Up until the age of 9 I was a happy healthy and fully sighted child. An over the counter cough medicine I took caused an allergic reaction and led to a life threatening condition called Stevens-Johnson syndrome (SJS). SJS affects the skin and mucus membranes and my skin kind of burned from the inside out leaving me with a lot of scarring. I spent some months in hospital fighting for my life and recovered slowly over the following months and years. The worst affected areas were my eyes and lungs. Throughout my teenage years I had surgeries to try and correct my scarred corneas, but at the age of 17 it was discovered that I had glaucoma and the damage to my optic nerves was irreversible.

I gradually lost my sight completely between the ages of 19 and 20.

Adjusting to sight loss took me many years. I tried to ignore it for a long time and focus on college. I was resistant to having to use a long cane and struggled hugely with my new identity. I was very lucky to have a fantastic support network of family and friends who guided me and brought me everywhere. Although I also felt very isolated and frustrated being so dependant when I was used to being able to do things for myself.

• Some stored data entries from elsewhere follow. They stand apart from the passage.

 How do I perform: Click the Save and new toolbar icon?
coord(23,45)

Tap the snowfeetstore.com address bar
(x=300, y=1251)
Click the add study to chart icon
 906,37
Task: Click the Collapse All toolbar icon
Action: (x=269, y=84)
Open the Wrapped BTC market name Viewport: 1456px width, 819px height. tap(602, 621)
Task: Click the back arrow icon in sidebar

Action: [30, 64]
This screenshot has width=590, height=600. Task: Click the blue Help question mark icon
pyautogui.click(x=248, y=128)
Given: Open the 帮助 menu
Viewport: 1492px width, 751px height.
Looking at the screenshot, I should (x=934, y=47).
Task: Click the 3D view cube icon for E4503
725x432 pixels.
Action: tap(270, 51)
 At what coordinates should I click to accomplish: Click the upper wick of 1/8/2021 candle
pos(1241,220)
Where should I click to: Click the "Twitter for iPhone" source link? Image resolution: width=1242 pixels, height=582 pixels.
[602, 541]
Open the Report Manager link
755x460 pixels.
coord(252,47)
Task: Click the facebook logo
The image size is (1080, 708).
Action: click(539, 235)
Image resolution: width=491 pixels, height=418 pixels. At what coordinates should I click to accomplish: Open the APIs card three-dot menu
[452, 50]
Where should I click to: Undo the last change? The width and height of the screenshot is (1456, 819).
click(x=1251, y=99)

I had to learn to be very patient as I would have to wait until others were free to help me and bring me places.

After a number of years, I received counselling and I began to accept my blindness and started to feel more confident and less afraid to be seen to be blind. I received training with a long cane, however I never really took to using it. I never felt fully safe and as I am totally blind I found it difficult to orientate myself. I avoided crossing roads with the cane as I couldn’t walk in a straight line.  It’s difficult to get very far without crossing a road.

I always knew I would get a Guide Dog, but I think it took until I was comfortable with myself and felt confident to go out alone, without always relying on the support of friends, to realise I was ready for a Guide Dog.

I also waited until I was finished my masters in college so I could put my full attention into taking on the responsibility and the new challenge.

I found the application process very interesting as the Guide Dog trainers really look at your lifestyle and what kind of environment you live in and try and match you with a dog who is most suitable for your needs.

I was 30 when I was matched with my beautiful Labradoodle Uri.

I remember feeling nervous and excited the day I went down to the Guide Dog centre in Cork to meet Uri. It felt quite surreal that when I left the centre that day I had a successful match and the next time I would see Uri would be a month later for training.

I found the residential training an incredible experience. At times it was challenging and overwhelming, learning to put your trust for guidance and safety in this four-legged creature, but the trainers were fantastic and so supportive. We also learned about caring for our dog’s health, grooming, obedience and issues around access.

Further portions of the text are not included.